● **QUOTED PASSAGE**:
* * * * * * *

Horizontal scalability is about adding several modest servers to your infrastructure, rather than turning one single server into a supercomputer. Achieving this is harder though because your servers might have to communicate about a shared state, and a refactoring of your application might be needed. Good news is that a web crawler can fairly easily become “stateless”: several instances of your application can be run in parallel and shared information will most likely be located in your messaging system and/or your database. It’s easy then to increase/decrease the number of servers based on the speed you want to achieve. Each server should handle a certain amount of concurrent requests consumed from the messaging server. It’s up to you to define how many concurrent requests each server can handle depending on its RAM/CPU resources.

Containers orchestrators like Kubernetes make horizontal scalability easier. It’s easy to scale up to more instances simply by clicking a button, and you can even let Kubernetes auto-scale your instances for you (always set limits though in order to control the costs).

If you want to have a deeper understanding of the scalability challenges, you should read this amazing book by Martin Kleppmann: Data Intensive Applications.

Data Intensive Applications book

Report Errors Wisely

Tons of ugly things can happen during a crawl: connectivity issues (on the client side and on the server side), network congestion, target page too big, memory limit reached,…

It’s crucial that you handle these errors gracefully and that you report them wisely in order not to get overwhelmed by errors.

A good practice it centralize all errors into Sentry. Some errors are never sent to Sentry because we’re not considering them as critical and we don’t want to be alerted for that. For example, we want to know when an instance is reaching memory issues, but we don’t want to know when a URL cannot be downloaded because of a website timing out (this kind of error is business as usual for a crawler). It’s up to you to fine tune which errors are worth being reported urgently and which one are not.

File Descriptors and RAM Usage

When dealing with web crawlers, it’s worth being familiar with file descriptors. Every HTTP request you’re launching is opening a file descriptor, and a file descriptor is consuming memory.

On Linux systems, the max number of open file descriptors in parallel is capped by the OS in order to avoid breaking the system. Once this limit is reached you won’t be able to concurrently open any new webpage.

You might want to increase this limit but proceed carefully as it could lead to excessive RAM usage.

* * * * * * *

● **RECORDS TO PROCESS**:

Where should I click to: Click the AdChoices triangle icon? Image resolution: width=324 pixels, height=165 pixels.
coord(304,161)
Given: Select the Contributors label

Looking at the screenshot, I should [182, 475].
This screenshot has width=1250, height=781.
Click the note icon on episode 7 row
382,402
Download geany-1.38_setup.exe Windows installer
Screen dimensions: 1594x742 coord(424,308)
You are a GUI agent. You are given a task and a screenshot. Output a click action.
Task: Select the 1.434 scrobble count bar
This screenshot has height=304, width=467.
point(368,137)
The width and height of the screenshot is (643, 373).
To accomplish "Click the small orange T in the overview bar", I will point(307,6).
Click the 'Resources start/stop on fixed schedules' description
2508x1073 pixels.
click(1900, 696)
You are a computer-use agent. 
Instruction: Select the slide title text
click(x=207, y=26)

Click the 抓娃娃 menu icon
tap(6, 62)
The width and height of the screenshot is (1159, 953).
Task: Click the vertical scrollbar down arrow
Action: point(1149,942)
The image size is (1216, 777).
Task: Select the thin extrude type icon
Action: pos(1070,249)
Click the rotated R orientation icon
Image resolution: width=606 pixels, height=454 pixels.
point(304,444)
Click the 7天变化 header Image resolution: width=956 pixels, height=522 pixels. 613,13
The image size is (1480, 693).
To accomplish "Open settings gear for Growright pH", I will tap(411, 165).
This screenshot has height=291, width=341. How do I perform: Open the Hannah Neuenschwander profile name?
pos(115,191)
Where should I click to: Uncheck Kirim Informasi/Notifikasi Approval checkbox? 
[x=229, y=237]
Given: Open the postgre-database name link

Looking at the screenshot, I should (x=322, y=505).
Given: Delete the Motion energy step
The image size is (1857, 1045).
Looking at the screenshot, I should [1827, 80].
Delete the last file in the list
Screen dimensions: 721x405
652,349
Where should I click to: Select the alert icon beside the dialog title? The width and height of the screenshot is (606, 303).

* * * * * * *

● **WRITTEN PROBLEM 1**: According to the web crawler text, what caps the maximum number of file descriptors that can be open in parallel on Linux systems?
● **WRITTEN PROBLEM 2**: Turn the rows into a numbered list, starting at the line containing "The width and height of the screenshot is (643, 373)." and ending at the last row, leaving out blank lines.

● **EXERCISE SOLUTION 1**: The operating system caps it to avoid breaking the system.

● **EXERCISE SOLUTION 2**:
1. The width and height of the screenshot is (643, 373).
2. To accomplish "Click the small orange T in the overview bar", I will point(307,6).
3. Click the 'Resources start/stop on fixed schedules' description
4. 2508x1073 pixels.
5. click(1900, 696)
6. You are a computer-use agent. 
7. Instruction: Select the slide title text
8. click(x=207, y=26)
9. Click the 抓娃娃 menu icon
10. tap(6, 62)
11. The width and height of the screenshot is (1159, 953).
12. Task: Click the vertical scrollbar down arrow
13. Action: point(1149,942)
14. The image size is (1216, 777).
15. Task: Select the thin extrude type icon
16. Action: pos(1070,249)
17. Click the rotated R orientation icon
18. Image resolution: width=606 pixels, height=454 pixels.
19. point(304,444)
20. Click the 7天变化 header Image resolution: width=956 pixels, height=522 pixels. 613,13
21. The image size is (1480, 693).
22. To accomplish "Open settings gear for Growright pH", I will tap(411, 165).
23. This screenshot has height=291, width=341. How do I perform: Open the Hannah Neuenschwander profile name?
24. pos(115,191)
25. Where should I click to: Uncheck Kirim Informasi/Notifikasi Approval checkbox? 
26. [x=229, y=237]
27. Given: Open the postgre-database name link
28. Looking at the screenshot, I should (x=322, y=505).
29. Given: Delete the Motion energy step
30. The image size is (1857, 1045).
31. Looking at the screenshot, I should [1827, 80].
32. Delete the last file in the list
33. Screen dimensions: 721x405
34. 652,349
35. Where should I click to: Select the alert icon beside the dialog title? The width and height of the screenshot is (606, 303).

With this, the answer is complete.